# EXERCISE MATERIALS
+---+
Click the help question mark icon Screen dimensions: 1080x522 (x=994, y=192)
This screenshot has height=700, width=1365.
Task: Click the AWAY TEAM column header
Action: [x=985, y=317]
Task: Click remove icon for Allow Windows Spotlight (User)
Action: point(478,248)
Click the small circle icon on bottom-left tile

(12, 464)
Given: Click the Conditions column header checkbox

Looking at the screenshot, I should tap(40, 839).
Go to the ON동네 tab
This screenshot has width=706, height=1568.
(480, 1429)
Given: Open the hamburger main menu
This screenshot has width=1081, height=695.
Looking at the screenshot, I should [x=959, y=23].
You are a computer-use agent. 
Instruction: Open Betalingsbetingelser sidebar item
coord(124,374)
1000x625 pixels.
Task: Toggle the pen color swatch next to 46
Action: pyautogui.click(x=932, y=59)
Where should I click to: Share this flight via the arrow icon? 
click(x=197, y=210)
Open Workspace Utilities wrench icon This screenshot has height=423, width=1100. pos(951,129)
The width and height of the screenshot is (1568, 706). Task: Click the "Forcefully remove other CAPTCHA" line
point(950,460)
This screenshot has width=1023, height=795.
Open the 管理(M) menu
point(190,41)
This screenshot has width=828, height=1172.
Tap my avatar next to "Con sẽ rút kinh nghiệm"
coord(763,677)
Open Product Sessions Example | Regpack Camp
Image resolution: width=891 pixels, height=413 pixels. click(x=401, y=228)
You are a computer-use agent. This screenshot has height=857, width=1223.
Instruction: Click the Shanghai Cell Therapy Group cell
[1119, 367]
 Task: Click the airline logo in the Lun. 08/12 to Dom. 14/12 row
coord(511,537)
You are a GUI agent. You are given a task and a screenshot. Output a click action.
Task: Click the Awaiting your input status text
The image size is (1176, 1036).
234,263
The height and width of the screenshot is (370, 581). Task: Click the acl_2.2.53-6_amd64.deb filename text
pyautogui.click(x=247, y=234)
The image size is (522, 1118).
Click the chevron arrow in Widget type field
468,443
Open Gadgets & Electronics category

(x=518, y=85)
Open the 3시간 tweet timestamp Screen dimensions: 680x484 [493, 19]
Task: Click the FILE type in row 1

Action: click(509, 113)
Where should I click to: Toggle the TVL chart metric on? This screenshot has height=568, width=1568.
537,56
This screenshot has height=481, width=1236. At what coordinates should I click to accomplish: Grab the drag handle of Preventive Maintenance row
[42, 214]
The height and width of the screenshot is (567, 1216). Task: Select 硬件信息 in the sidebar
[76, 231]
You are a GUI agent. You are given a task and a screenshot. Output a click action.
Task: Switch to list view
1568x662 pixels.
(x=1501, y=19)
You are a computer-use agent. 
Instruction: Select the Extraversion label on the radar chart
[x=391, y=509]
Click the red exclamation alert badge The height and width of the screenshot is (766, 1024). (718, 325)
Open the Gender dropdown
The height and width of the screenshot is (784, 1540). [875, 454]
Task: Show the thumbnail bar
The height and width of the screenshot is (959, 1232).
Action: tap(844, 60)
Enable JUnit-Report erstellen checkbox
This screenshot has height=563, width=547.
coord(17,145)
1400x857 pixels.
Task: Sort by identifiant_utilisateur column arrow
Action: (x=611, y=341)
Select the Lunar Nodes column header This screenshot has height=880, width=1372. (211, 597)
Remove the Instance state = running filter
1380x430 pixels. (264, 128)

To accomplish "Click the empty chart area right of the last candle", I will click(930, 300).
+---+
# EXERCISE PROMPT
From the line that contains "Remove the Instance state = running filter" through the final line of the material, copy every line exactly, including both ends.

# RESULT FOR THIS TASK
Remove the Instance state = running filter
1380x430 pixels. (264, 128)

To accomplish "Click the empty chart area right of the last candle", I will click(930, 300).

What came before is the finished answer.